-- Begin SUPPLIED INFORMATION --

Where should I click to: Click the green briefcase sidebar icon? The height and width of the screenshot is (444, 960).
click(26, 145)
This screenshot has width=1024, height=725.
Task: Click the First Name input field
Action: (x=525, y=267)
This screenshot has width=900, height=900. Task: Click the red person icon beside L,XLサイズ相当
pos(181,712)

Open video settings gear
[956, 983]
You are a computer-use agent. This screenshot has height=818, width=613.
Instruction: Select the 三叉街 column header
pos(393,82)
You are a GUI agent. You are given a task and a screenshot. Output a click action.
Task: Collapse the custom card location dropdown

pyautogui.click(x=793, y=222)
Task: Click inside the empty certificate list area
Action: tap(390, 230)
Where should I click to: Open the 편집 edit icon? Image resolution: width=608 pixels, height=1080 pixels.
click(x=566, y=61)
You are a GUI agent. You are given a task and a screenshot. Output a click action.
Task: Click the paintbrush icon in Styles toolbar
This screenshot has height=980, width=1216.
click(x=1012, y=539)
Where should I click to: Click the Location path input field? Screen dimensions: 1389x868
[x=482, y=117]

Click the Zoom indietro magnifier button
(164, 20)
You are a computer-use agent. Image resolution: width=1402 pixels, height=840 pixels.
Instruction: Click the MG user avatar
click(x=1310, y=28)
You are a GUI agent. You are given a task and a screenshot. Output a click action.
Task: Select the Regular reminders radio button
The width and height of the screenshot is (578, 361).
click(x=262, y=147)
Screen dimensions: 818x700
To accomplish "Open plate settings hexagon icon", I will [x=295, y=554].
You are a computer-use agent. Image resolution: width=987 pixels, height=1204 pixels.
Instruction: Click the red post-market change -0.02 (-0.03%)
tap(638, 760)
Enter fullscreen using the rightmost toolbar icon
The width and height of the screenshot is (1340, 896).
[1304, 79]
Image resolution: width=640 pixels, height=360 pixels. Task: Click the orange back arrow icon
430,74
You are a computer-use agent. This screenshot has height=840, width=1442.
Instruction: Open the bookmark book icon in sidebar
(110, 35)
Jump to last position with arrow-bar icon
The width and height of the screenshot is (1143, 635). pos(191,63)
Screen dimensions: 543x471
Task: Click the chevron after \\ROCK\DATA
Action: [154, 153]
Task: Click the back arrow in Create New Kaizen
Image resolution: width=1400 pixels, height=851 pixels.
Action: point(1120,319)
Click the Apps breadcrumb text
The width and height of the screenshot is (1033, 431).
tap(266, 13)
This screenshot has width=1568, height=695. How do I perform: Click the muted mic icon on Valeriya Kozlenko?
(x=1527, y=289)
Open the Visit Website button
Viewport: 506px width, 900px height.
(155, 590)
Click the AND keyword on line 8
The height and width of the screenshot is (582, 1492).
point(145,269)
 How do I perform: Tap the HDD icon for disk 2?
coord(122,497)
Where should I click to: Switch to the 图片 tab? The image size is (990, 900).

-- End SUPPLIED INFORMATION --

> SHORT TASK
Arrange every line of the entries above as a Markdown table with the columns No. and Line. Number the lines in order and omit any blank lines.

> THE ANSWER
| No. | Line |
|---|---|
| 1 | Where should I click to: Click the green briefcase sidebar icon? The height and width of the screenshot is (444, 960). |
| 2 | click(26, 145) |
| 3 | This screenshot has width=1024, height=725. |
| 4 | Task: Click the First Name input field |
| 5 | Action: (x=525, y=267) |
| 6 | This screenshot has width=900, height=900. Task: Click the red person icon beside L,XLサイズ相当 |
| 7 | pos(181,712) |
| 8 | Open video settings gear |
| 9 | [956, 983] |
| 10 | You are a computer-use agent. This screenshot has height=818, width=613. |
| 11 | Instruction: Select the 三叉街 column header |
| 12 | pos(393,82) |
| 13 | You are a GUI agent. You are given a task and a screenshot. Output a click action. |
| 14 | Task: Collapse the custom card location dropdown |
| 15 | pyautogui.click(x=793, y=222) |
| 16 | Task: Click inside the empty certificate list area |
| 17 | Action: tap(390, 230) |
| 18 | Where should I click to: Open the 편집 edit icon? Image resolution: width=608 pixels, height=1080 pixels. |
| 19 | click(x=566, y=61) |
| 20 | You are a GUI agent. You are given a task and a screenshot. Output a click action. |
| 21 | Task: Click the paintbrush icon in Styles toolbar |
| 22 | This screenshot has height=980, width=1216. |
| 23 | click(x=1012, y=539) |
| 24 | Where should I click to: Click the Location path input field? Screen dimensions: 1389x868 |
| 25 | [x=482, y=117] |
| 26 | Click the Zoom indietro magnifier button |
| 27 | (164, 20) |
| 28 | You are a computer-use agent. Image resolution: width=1402 pixels, height=840 pixels. |
| 29 | Instruction: Click the MG user avatar |
| 30 | click(x=1310, y=28) |
| 31 | You are a GUI agent. You are given a task and a screenshot. Output a click action. |
| 32 | Task: Select the Regular reminders radio button |
| 33 | The width and height of the screenshot is (578, 361). |
| 34 | click(x=262, y=147) |
| 35 | Screen dimensions: 818x700 |
| 36 | To accomplish "Open plate settings hexagon icon", I will [x=295, y=554]. |
| 37 | You are a computer-use agent. Image resolution: width=987 pixels, height=1204 pixels. |
| 38 | Instruction: Click the red post-market change -0.02 (-0.03%) |
| 39 | tap(638, 760) |
| 40 | Enter fullscreen using the rightmost toolbar icon |
| 41 | The width and height of the screenshot is (1340, 896). |
| 42 | [1304, 79] |
| 43 | Image resolution: width=640 pixels, height=360 pixels. Task: Click the orange back arrow icon |
| 44 | 430,74 |
| 45 | You are a computer-use agent. This screenshot has height=840, width=1442. |
| 46 | Instruction: Open the bookmark book icon in sidebar |
| 47 | (110, 35) |
| 48 | Jump to last position with arrow-bar icon |
| 49 | The width and height of the screenshot is (1143, 635). pos(191,63) |
| 50 | Screen dimensions: 543x471 |
| 51 | Task: Click the chevron after \\ROCK\DATA |
| 52 | Action: [154, 153] |
| 53 | Task: Click the back arrow in Create New Kaizen |
| 54 | Image resolution: width=1400 pixels, height=851 pixels. |
| 55 | Action: point(1120,319) |
| 56 | Click the Apps breadcrumb text |
| 57 | The width and height of the screenshot is (1033, 431). |
| 58 | tap(266, 13) |
| 59 | This screenshot has width=1568, height=695. How do I perform: Click the muted mic icon on Valeriya Kozlenko? |
| 60 | (x=1527, y=289) |
| 61 | Open the Visit Website button |
| 62 | Viewport: 506px width, 900px height. |
| 63 | (155, 590) |
| 64 | Click the AND keyword on line 8 |
| 65 | The height and width of the screenshot is (582, 1492). |
| 66 | point(145,269) |
| 67 |  How do I perform: Tap the HDD icon for disk 2? |
| 68 | coord(122,497) |
| 69 | Where should I click to: Switch to the 图片 tab? The image size is (990, 900). |